U2 et Beyoncé : Modèle gratuit, stratégie payante

Une opération payante pour les deux partis en présence : BitTorrent reçoit dans l’affaire 10% de la somme, 5% de moins que BandCamp et surtout 30% de moins que la part imposée par iTunes. iTunes qui récemment était le théâtre d’une philosophie contraire, celle de l’entrée par effraction prônée par la paire Apple/U2 provoquant pareil taulé que même en puissance, l’opération semble vouée au fiasco. C’est évidemment une stratégie hasardeuse mais il reste intéressant de placer son album dans les appareils Apple de quelques 500 million clients dans 119 pays de par le monde. Et la gratuité de l’opération est toute relative, si à partir de fin octobre l’album de U2 devient payant (comprendre : cesse d’être disponible gratuitement) Apple a offert une avance (blanket royalty) au montant non-spécifié et s’est engagé dans une campagne de marketing pour le groupe à hauteur de 100 millions de dollars. Sans compter les bénéfices immatériels engendré par pareilles manoeuvres : une grosse attention de la part des medias et ô combien de discussions en ligne suscitées.

Reste Beyoncé, qui, depuis son trône, n’échoue jamais. Triomphe avec péril et élégance. En décembre dernier, Queen Bey pond un album par surprise et le simple fait d’avoir conservé la chose comme secrète, comme stratégie, s’avère payante : l’album se vend à 80 000 exemplaires en trois heures aux États-Unis et dépasse le million de vente en moins d’une semaine.
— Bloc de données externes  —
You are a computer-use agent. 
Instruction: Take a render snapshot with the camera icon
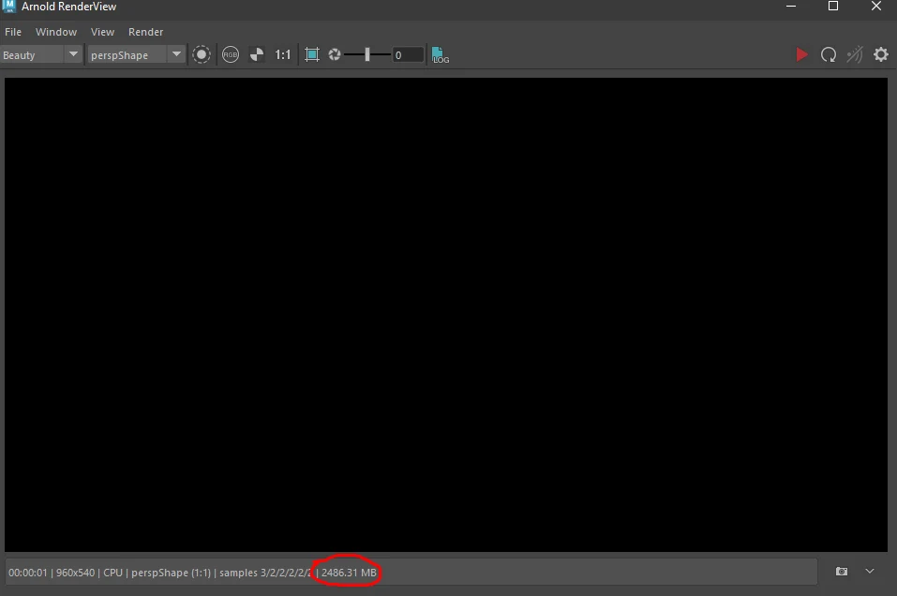coord(841,572)
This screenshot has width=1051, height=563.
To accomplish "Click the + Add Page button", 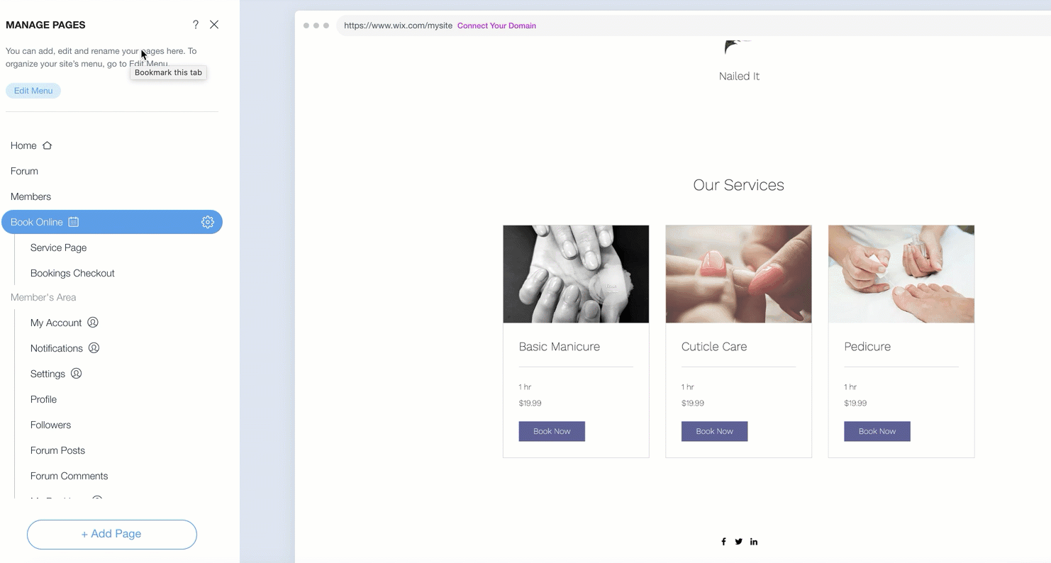I will [x=112, y=535].
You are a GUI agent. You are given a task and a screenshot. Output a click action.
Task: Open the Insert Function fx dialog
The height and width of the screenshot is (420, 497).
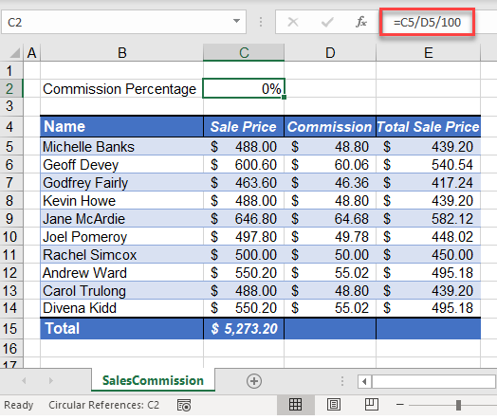361,22
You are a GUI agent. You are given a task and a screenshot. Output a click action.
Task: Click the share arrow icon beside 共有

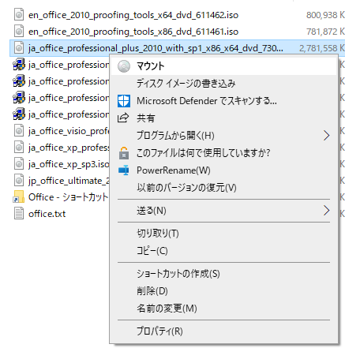pyautogui.click(x=123, y=118)
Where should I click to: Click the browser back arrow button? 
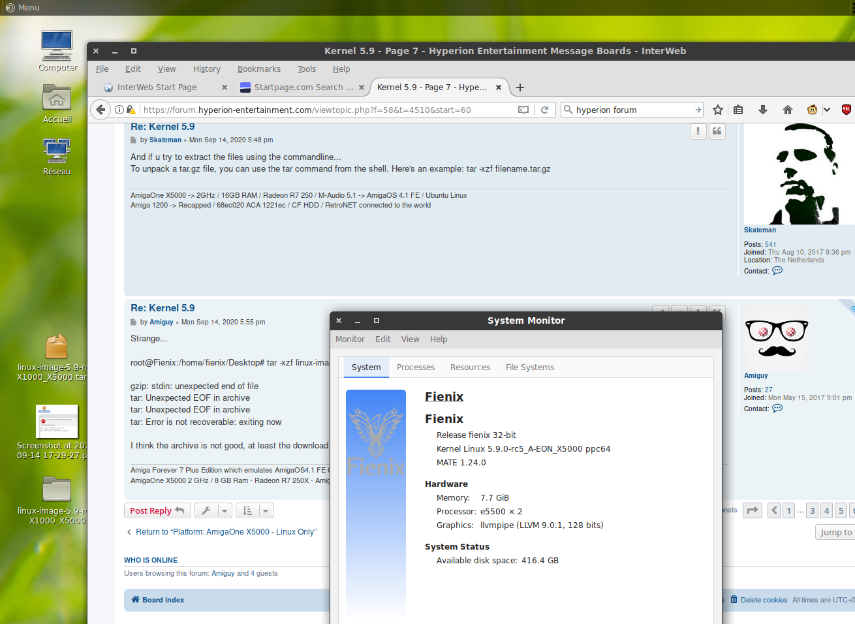[x=101, y=110]
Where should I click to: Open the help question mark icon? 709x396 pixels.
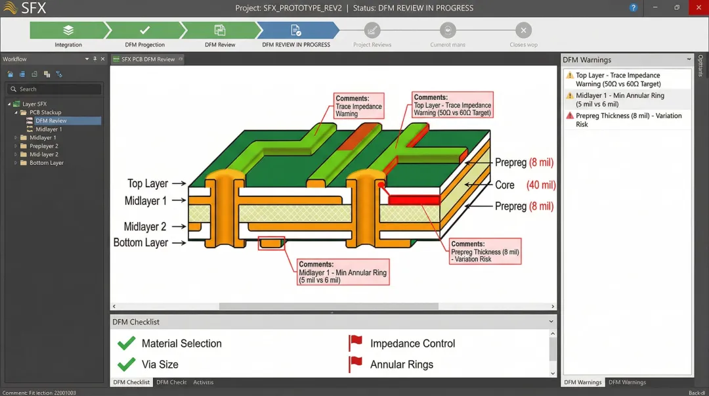tap(633, 8)
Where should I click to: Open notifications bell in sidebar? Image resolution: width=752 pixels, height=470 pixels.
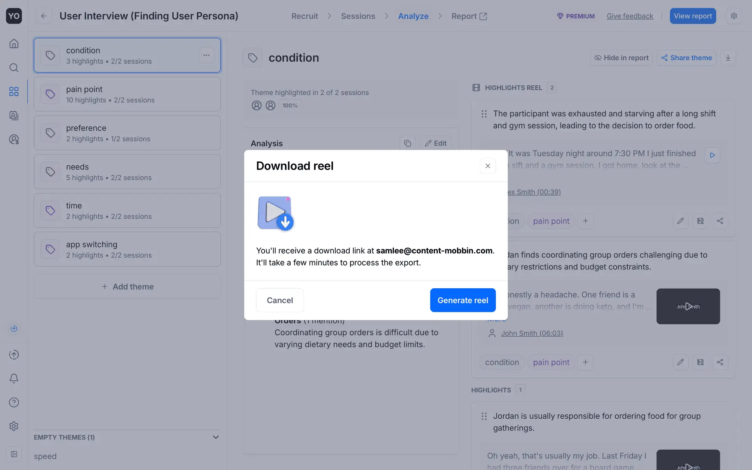pos(14,378)
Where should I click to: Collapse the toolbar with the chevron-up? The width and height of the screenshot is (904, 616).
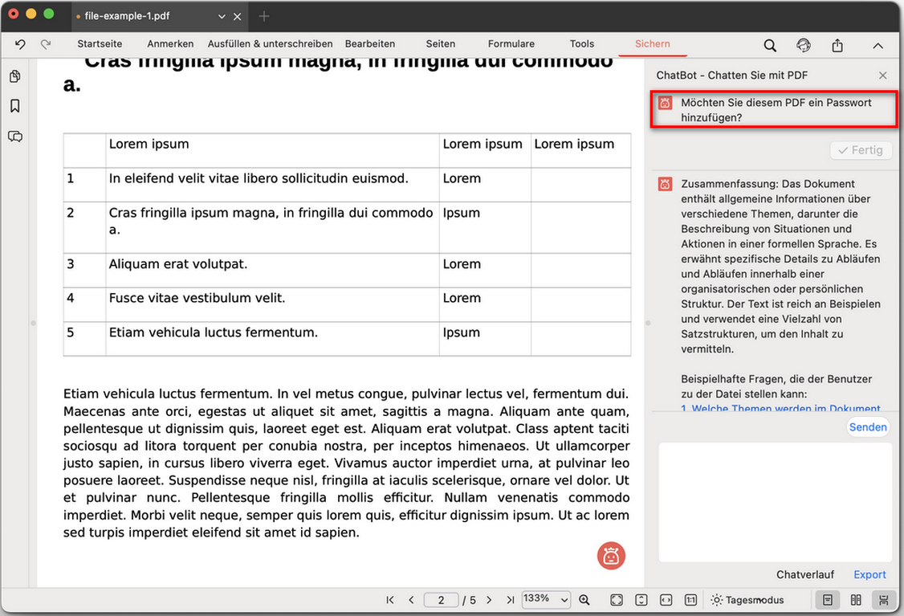[878, 46]
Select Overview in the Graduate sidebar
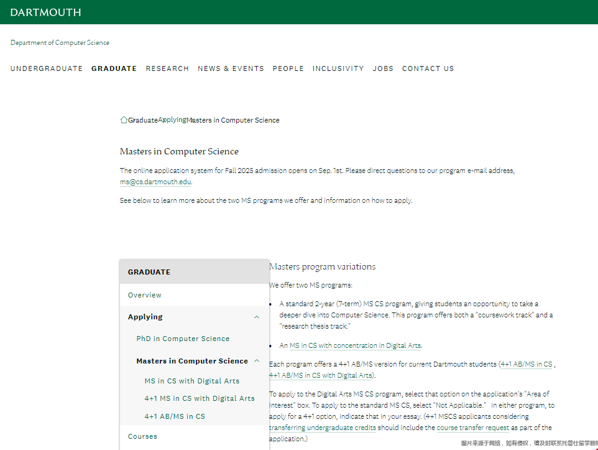Image resolution: width=598 pixels, height=450 pixels. (145, 295)
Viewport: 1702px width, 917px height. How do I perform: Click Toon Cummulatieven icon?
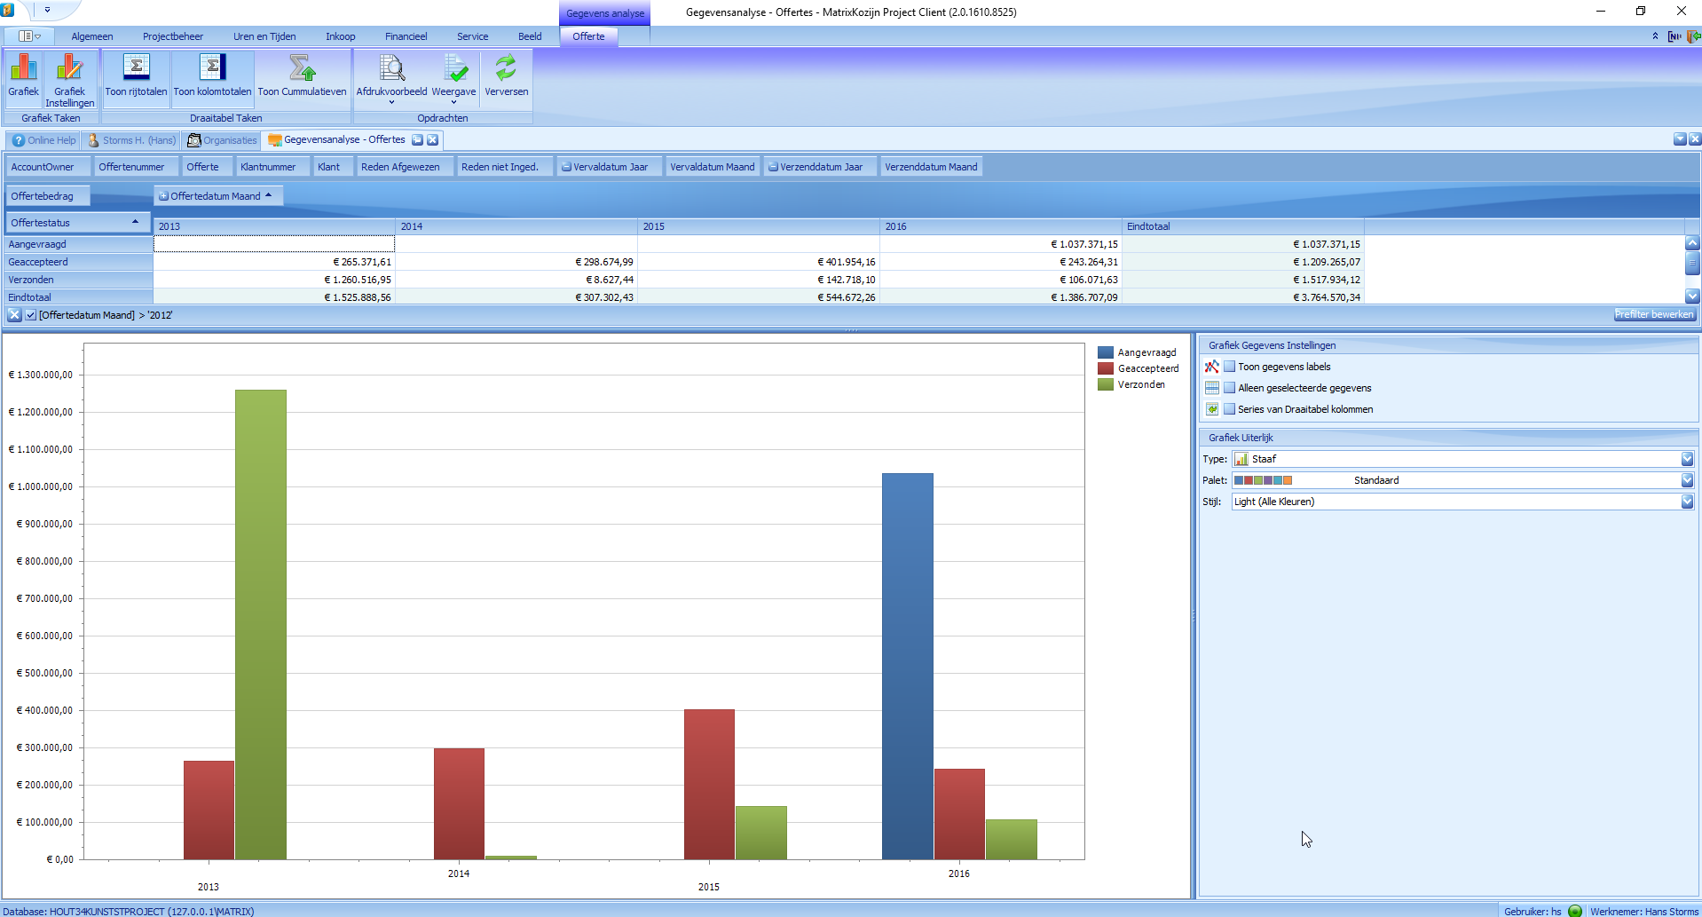pos(302,68)
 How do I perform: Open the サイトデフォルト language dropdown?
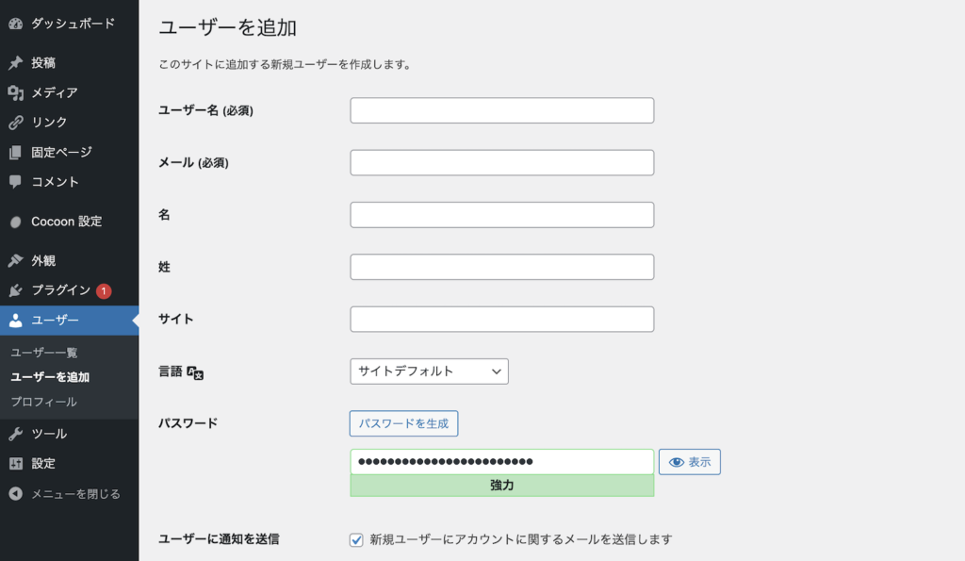[x=429, y=371]
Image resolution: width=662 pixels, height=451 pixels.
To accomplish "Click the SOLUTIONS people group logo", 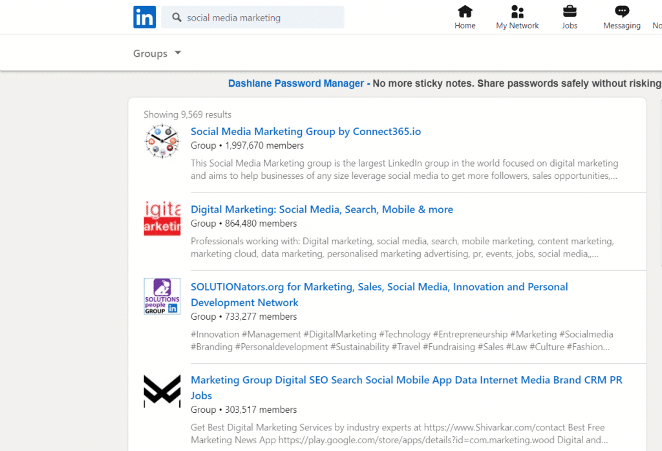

Des initiatives moins suivies ou couronnées de succès si l’on n’a pas affaire aux employés du mois en termes de vente. Lorsque, par exemple, Death Grips fait leaker No Love Deep Web après un mois de rixe avec son label Epic ou que le duo new yorkais Blondes annoncé la sortie de leur deuxième album via un tweet en linkant le stream complet de l’album sur Youtube. Des marches contre-marketing voire anti-marketing qui ne cherche pas impacter un nombre de vente ni à sauver l’industrie du disque.